Déjà, l’amorce du printemps se caractérisait par une odeur de Fleurs du Mal, et une lumière de Soleils mouillés – ut dixit Baudelaire… Un mot d’ordre ambigu avait donné le ton de douce violence de ce week-end des Municipales : « Participation et confinement » ! L’enseigne de grande distribution Carrefour nous avait condamnés à une époque plus faste à « positiver». Notre « aujourd’hui » ressemble déjà au négatif d’une précédente vie… Alors, tous aux abris des oxymores – du tout et son contraire en langage moins châtié ? Oui, car l’OMS (Organisation mondiale de la santé) ainsi que les pouvoirs publics des quelque 190 pays de la planète nous ont donné à penser encore récemment que l’épidémie « made in China » ne pointerait jamais son nez en dehors de l’Empire du Milieu.

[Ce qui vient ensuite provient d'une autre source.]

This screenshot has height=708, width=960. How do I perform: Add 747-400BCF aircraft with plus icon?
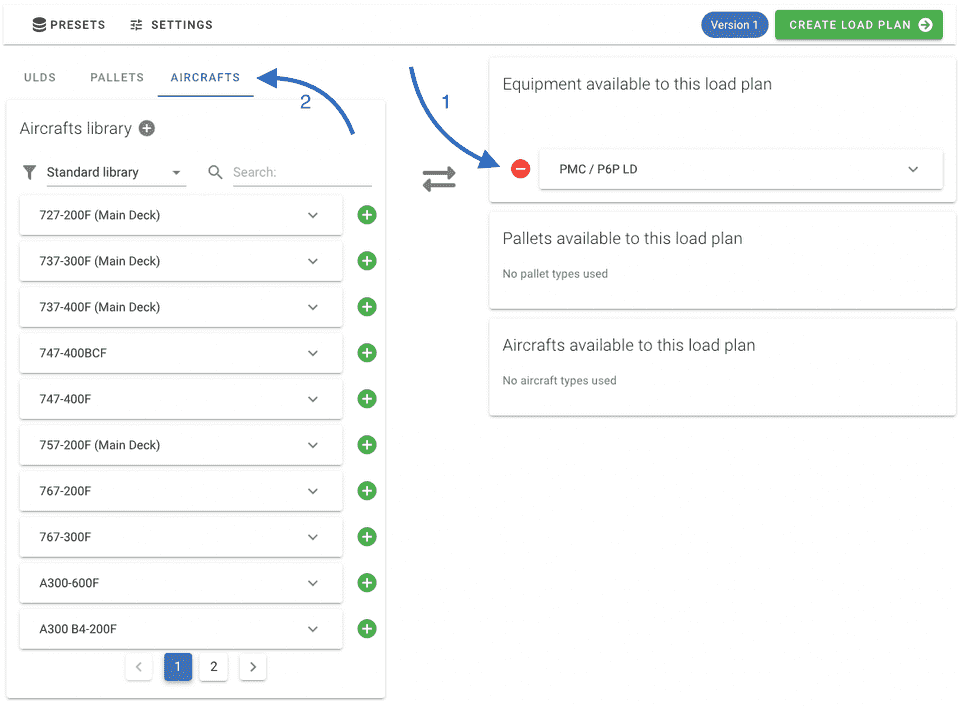click(x=367, y=353)
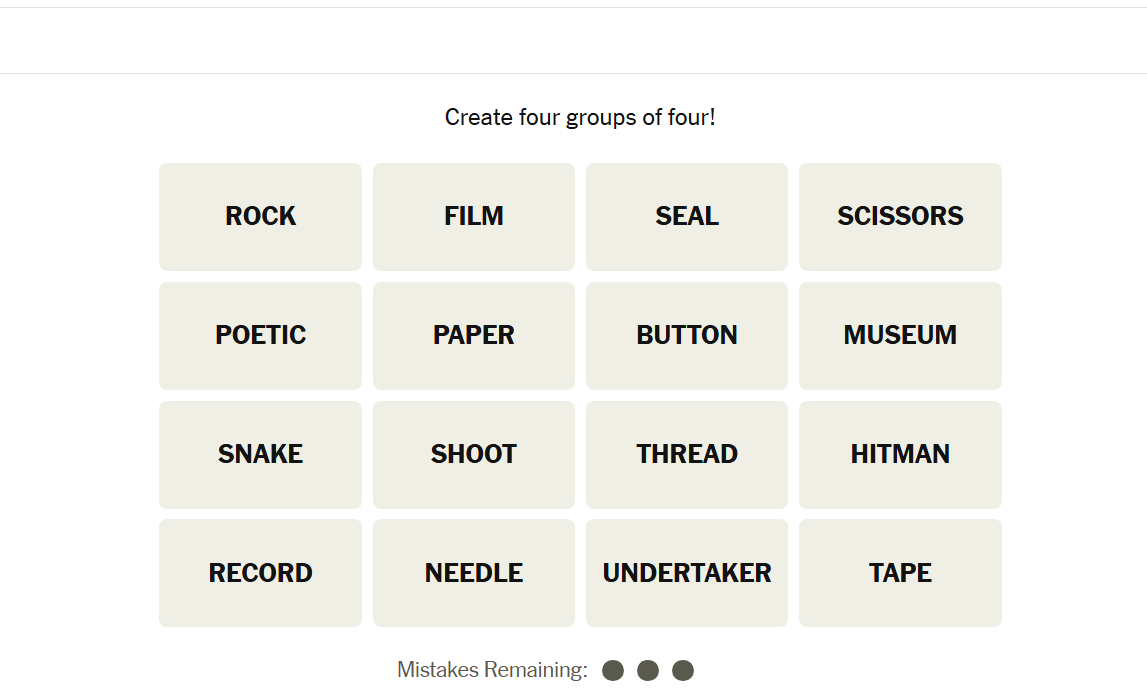Click the leftmost Mistakes Remaining dot
Image resolution: width=1147 pixels, height=697 pixels.
(x=614, y=670)
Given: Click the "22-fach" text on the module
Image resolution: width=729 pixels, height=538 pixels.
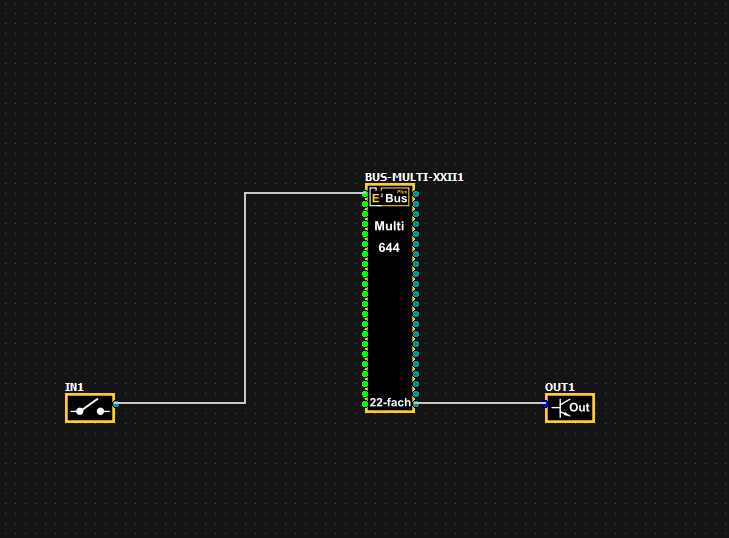Looking at the screenshot, I should pos(390,403).

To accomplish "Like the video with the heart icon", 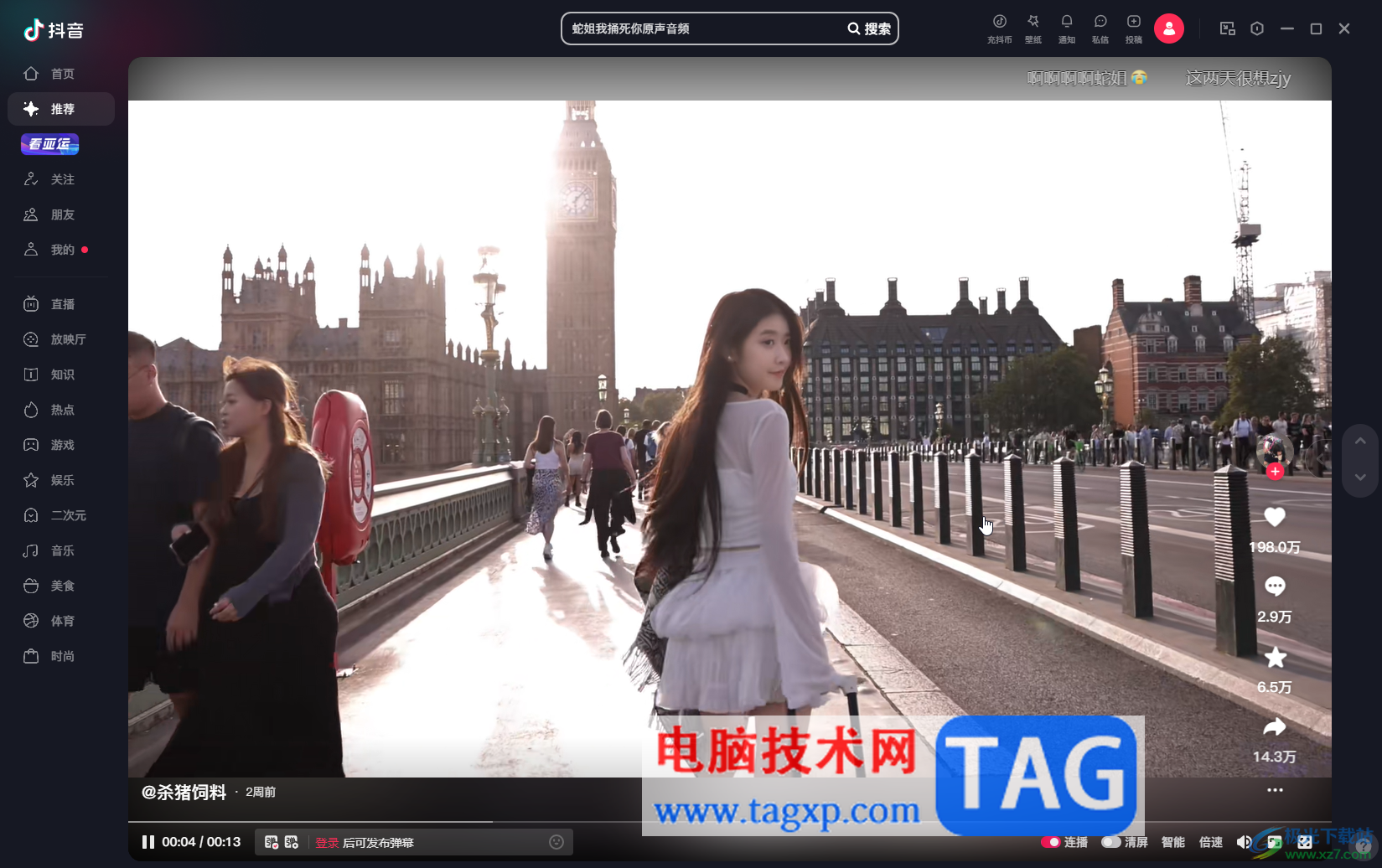I will pyautogui.click(x=1274, y=518).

Or, nous voilà pour plusieurs semaines contraints d’exister dans un univers « inside/outside », dont l’histoire borderline nous est hélas tricotée – osons ce jeu de mots – au point de riz : un rang une maille à l’endroit et une maille à l’envers, et le suivant une maille à l’envers, une maille à l’endroit et ainsi de suite.
Revenons au quotidien de nos moutons qui vivent dehors et celui de nos cochons en batterie qui suffoquent dedans : certes l’économie est interconnectée, la technologie virtuelle époustouflante, l’information non-stop diffusée en direct. Tous ces maillages ont pris possession de la planète, et les marchés financiers s’affolent, frisant l’hystérie. Cette « cyberïte » aigüe du dehors n’a fait que renforcer le clanisme politique ou religieux des micro-univers du dedans, générant un repliement sur soi-même pour beaucoup d’entre nous. Et réduisant comme peau de chagrin la générosité des âmes ainsi que l’intelligence au sens latin du terme. En somme, les stimuli de l’Internet nous expulsent insidieusement d’une réflexion intérieure et personnelle. Nous nous sommes condamnés à ces allers-retours du dehors et du dedans, ainsi qu’à un chassé-croisé du faux-ami « confinez-vous » et « participez », lancé par nos dirigeants à la mi-mars ! Dirigeants d’ailleurs, sur qui plane le doute depuis les récentes révélations d’Agnès Buzyn : tout en communiquant chaque jour une photographie du Coronavirus, on aurait occulté les « modélisations » établies par le Comité de scientifiques qui préfiguraient un futur plus dramatique !
Bref, nos échappées diurnes ou nocturnes en solo sur nos ordinateurs, sur nos tablettes, sur nos smartphones font écran à une réelle perception de la globalité du fléau mondial. Nous nous mouvons dans des courants d’opinion qui apparaissent de plus en plus orchestrés par des Alliens ou des outsiders… Allez-allez, tentons de remonter la pente de la présente décroissance croissante. Au bout du tunnel fleurira peut-être… le « Clair-obscur » d’une autre Europe (1) !
Marie-France Poirier
(1) Le Clair-Obscur, « die Aufklärung » à l’origine, est un courant de philosophie allemand, qui s’étend des années 1720-1730 aux années 1775-1785. Ce mouvement intellectuel est souvent identifié au siècle des Lumières des Français.